* [SOURCE TEXT]:

If you, like me, spend a large part of your day hunched over a computer or staring down at your smartphone screen – or ‘double screening’ by doing both at the same time – then you may suffer neck pain.
In fact, the problem even has its own name: tech neck. Prolonged periods of peering downward over a screen causes the neck to ‘get stuck’ in a more forward position, because those strained tissues lose their pliability.
And the condition isn’t just cause of discomfort. No, the worst part is that it’s causing an explosion in prematurely lined and wrinkled necks.
So what can be done? Well, rolling the shoulders and neck forwards and the back, tucking in the chin – like making a double chin – and doing various other shoulder stretches are said to help. But I was intrigued to try a traditional Chinese medical approach called tui na, after reading reports of a German study that found six sessions of this special massage could reduce neck pain significantly. So where better to try it than in the birthplace of the method, Beijing.

* [DATA SUPPLIED]:
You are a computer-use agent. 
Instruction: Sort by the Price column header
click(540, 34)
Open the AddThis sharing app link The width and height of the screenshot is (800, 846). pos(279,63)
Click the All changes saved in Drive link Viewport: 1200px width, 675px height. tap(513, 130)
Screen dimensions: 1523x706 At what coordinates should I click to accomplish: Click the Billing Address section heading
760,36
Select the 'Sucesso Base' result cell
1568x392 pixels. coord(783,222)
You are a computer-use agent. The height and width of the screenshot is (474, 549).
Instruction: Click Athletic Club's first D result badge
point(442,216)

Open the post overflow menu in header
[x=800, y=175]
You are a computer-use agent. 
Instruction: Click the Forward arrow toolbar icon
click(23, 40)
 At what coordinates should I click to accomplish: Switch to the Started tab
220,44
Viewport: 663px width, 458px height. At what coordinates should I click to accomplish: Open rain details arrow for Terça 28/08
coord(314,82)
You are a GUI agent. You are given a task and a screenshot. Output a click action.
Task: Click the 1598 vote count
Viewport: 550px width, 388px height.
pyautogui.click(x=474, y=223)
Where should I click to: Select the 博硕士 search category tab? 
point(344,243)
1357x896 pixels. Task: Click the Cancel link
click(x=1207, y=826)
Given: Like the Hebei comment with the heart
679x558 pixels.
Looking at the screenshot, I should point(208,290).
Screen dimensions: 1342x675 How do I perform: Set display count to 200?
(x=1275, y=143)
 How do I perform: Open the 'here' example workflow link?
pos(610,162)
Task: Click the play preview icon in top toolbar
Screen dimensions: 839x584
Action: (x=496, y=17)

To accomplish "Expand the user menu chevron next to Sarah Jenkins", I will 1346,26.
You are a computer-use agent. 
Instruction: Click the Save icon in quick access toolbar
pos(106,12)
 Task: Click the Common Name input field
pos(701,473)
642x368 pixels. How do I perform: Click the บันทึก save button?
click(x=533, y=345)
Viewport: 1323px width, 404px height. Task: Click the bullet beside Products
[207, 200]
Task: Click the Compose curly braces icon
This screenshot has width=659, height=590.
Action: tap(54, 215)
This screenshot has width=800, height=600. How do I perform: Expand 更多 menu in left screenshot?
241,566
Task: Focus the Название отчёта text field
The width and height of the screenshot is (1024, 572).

* [LIST OF TASKS]:
(1) In the tech neck article, what did the German study find about tui na?
(2) Please take the tech neck article further, starting right after its final sentence.
The entries have nothing to do with the text on tech neck.

* [ANSWERS TO EACH TASK]:
(1) It found that six sessions of tui na massage could reduce neck pain significantly.

(2)
Jonathan Neal had tui na – a Chinese medical therapy – at the Rosewood Beijing (pictured), part of the ultra-hip company’s growing collection of unique luxury properties around the world, and visited its Sense spa
I had the chance to visit Beijing on a stop-off, on the way to Tokyo. The Chinese government now allow visitors to the city, Shanghai and a couple of other destinations to stay for up to five days (144 hours) without a visa as long as you’re then going onward to somewhere other than your country of origin.
The Transit Without Visa (TWOV) system makes having a day or two in China on the way to another Asian destination an enticing possibility. I stayed at the Rosewood Beijing, part of the ultra-hip company’s growing collection of unique luxury properties around the world, and visited its Sense spa.
Having visited a fair few spas around the world, I’d confidently say Sense is up there with the best. The hotel is a stunning 282-room glass skyscraper, set among the other towers of the city’s financial district. You enter the spa via a wooden walkway over water. Candles and bamboo screens give a nod to the Chinese heritage without being pastiche. The cavernous room has a glass ceiling and is planted with a small jungle of trees and plants, giving an outdoorsy feel. Tui na (90 minutes, £123) translates as ‘pinch and pull’, which is pretty accurate. For the massage, you wear special undergarments, you’re covered with a large cloth sheet and the massage is carried out through this.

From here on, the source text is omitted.